━━━━━ Trecho do conto ━━━━━

A história abaixo é um pequeno conto que me foi enviado por uma colega de trabalho que não é médica ou enfermeira nem pertence a qualquer das áreas clínicas; mas que captou tão bem o simples e profundo significado da nossa missão hipocrática. Algo que nem a mais maravilhosa das máquinas pode fazer.
Janela do Olho
O cenário: uma enfermaria geral de um hospital semi- abandonado no Oriente Médio. O quarto, apesar de grande, possui uma única janela, sempre fechada por espessas cortinas brancas que apenas deixam entrever a paisagem lá de fora, através de uma fresta que de vez em quando se abre por instantes, quando o vento balança as cortinas ou quando o paciente, cuja cama está contígua à janela, com muito esforço, levanta um pouco o corpo e consegue afastar as cortinas, aumentando por momentos a fresta.
A história: "Sou um doente terminal como todos os meus companheiros do quarto. Estamos presos ao leito, por causa da doença, incapazes de nos levantar e andar. Não há visitas de fora. De tempo em tempo aparecem apressadamente alguns médicos e enfermeiros. Passamos o dia todo a olhar o teto mal iluminado. Mas, no leito contíguo à janela estava Jacó, no mais cobiçado dos leitos. Para lá só podia ir, quem fosse o primeiro do "ranking" da doença terminal. Só Jacó podia dar uma espiada na paisagem do mundo lá fora. Ele era, por isso, a nossa espia, o nosso olheiro, nossa curiosidade, esperança, alegria e novidade. "Lá vem a menininha que vende flores!" anunciava ele. "Como está ela a vender?", perguntávamos curiosos. "Parou de chover... Olha, as crianças estão brincando nas poças d'água!", relatava Jacó. E nós, preocupados: "Será que vão apanhar da mãe?", "Vão pegar resfriado!"...

━━━━━ Registros do conjunto ━━━━━

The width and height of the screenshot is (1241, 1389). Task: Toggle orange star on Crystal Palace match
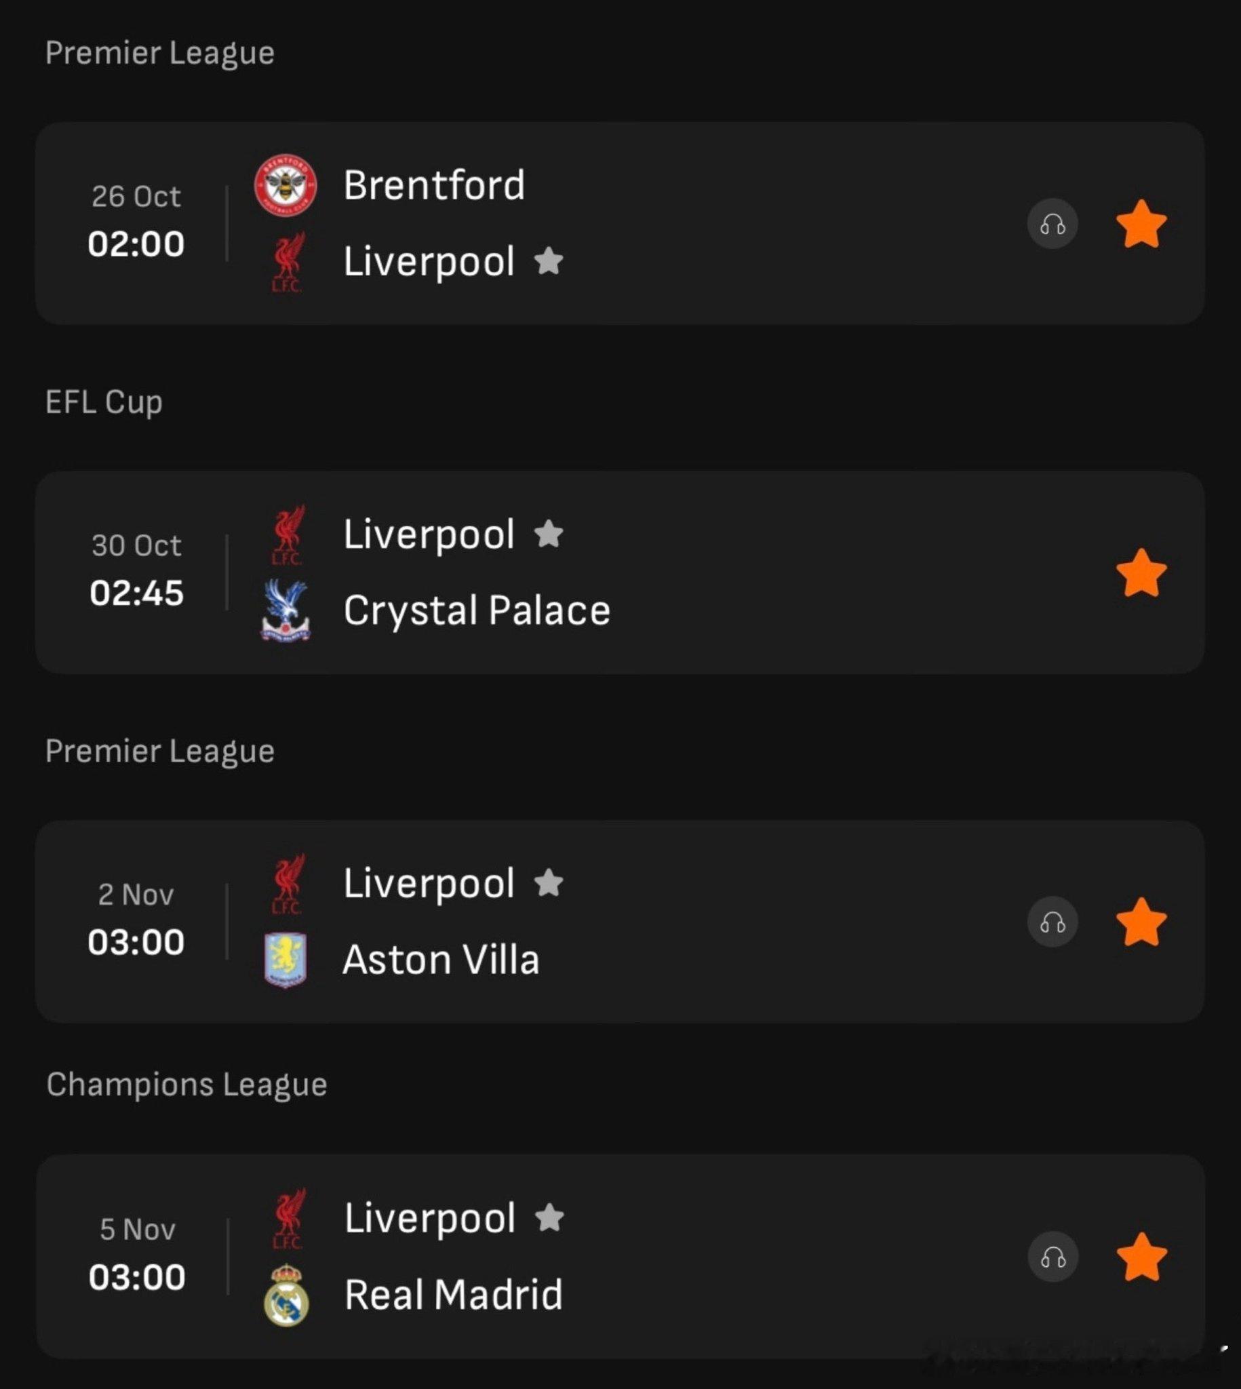pyautogui.click(x=1141, y=573)
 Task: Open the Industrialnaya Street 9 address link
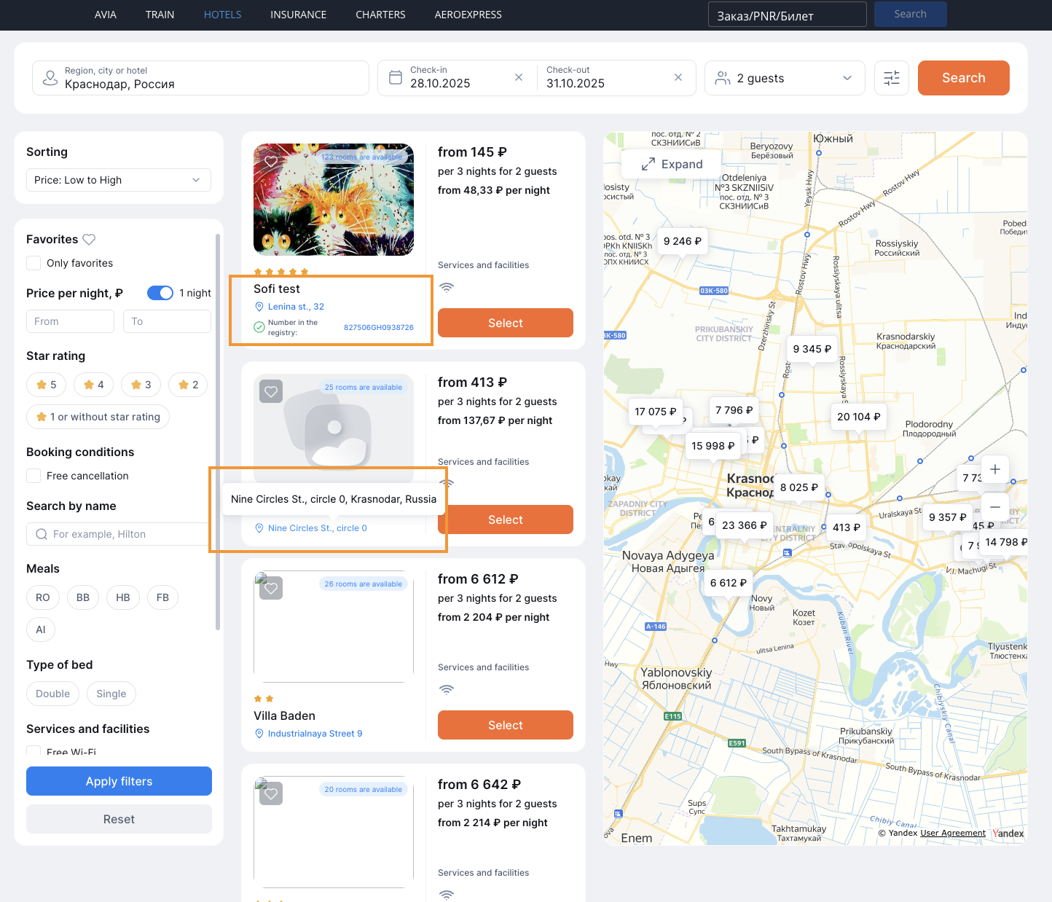pyautogui.click(x=315, y=734)
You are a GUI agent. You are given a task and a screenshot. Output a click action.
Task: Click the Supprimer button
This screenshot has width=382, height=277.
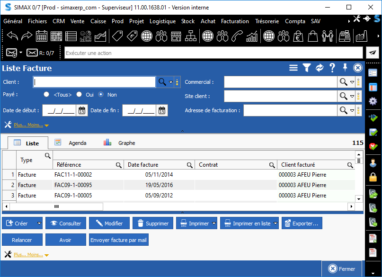pyautogui.click(x=152, y=223)
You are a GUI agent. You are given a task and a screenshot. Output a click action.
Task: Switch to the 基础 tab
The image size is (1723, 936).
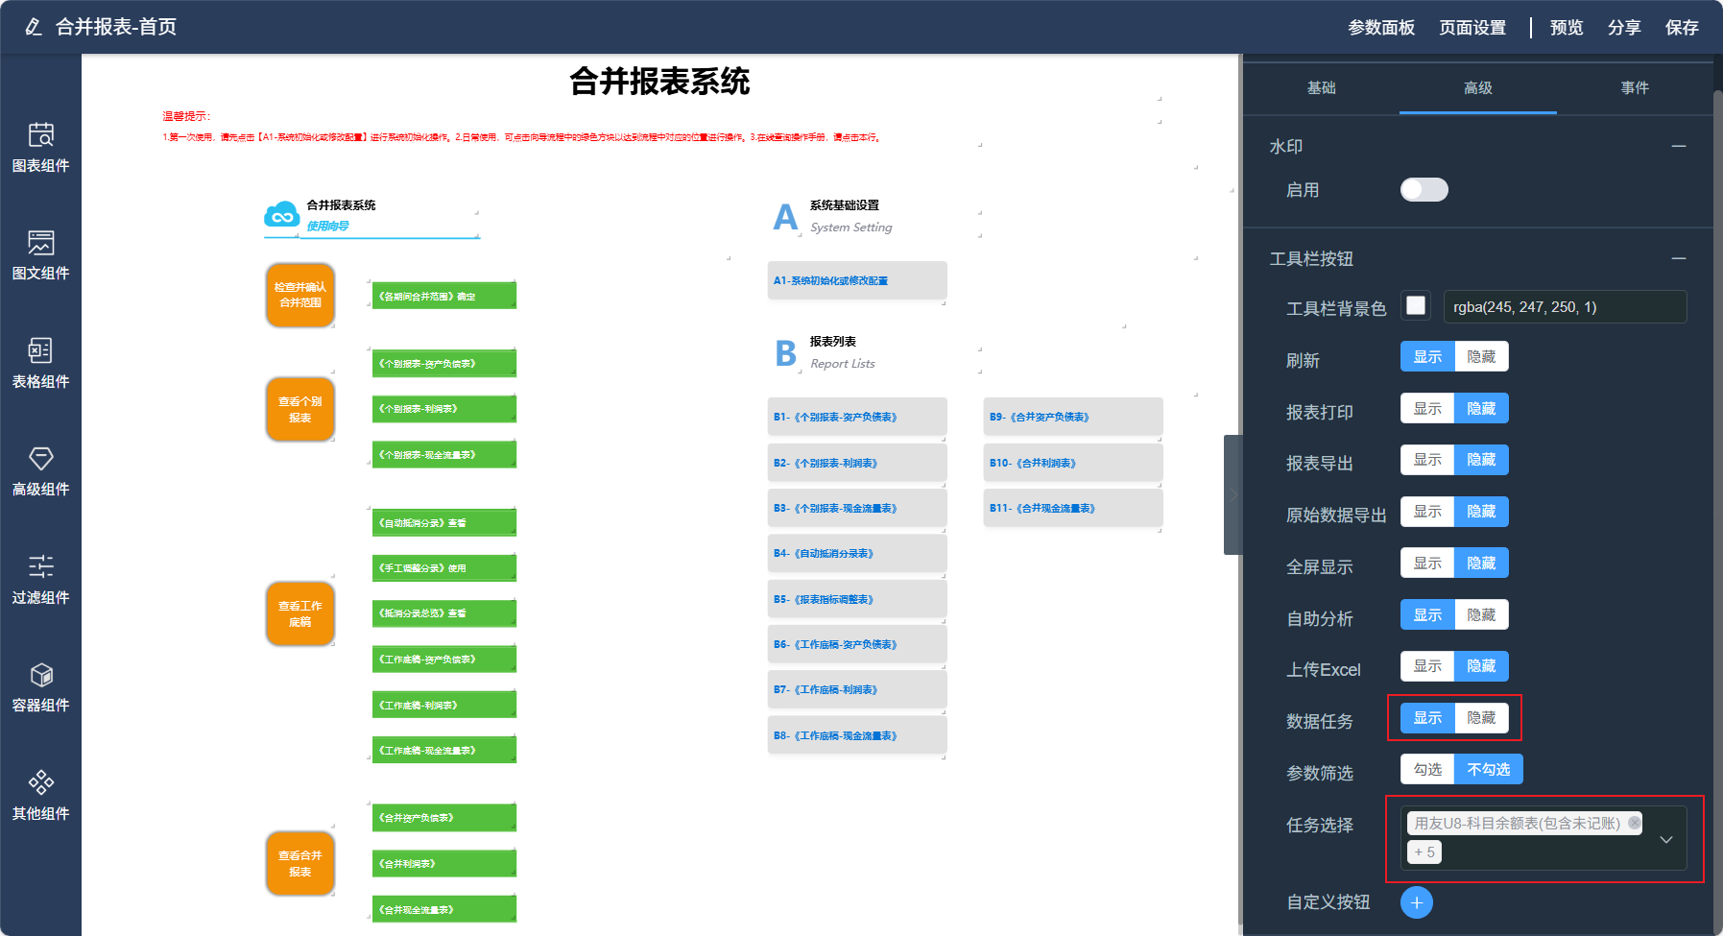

━━━━━

O que fazer:
Passe para o inglês a seguinte frase do conto: "Estamos presos ao leito, por causa da doença, incapazes de nos levantar e andar." Baseie-se somente no conto.

Solução da tarefa:
We are confined to bed because of the illness, unable to get up and walk.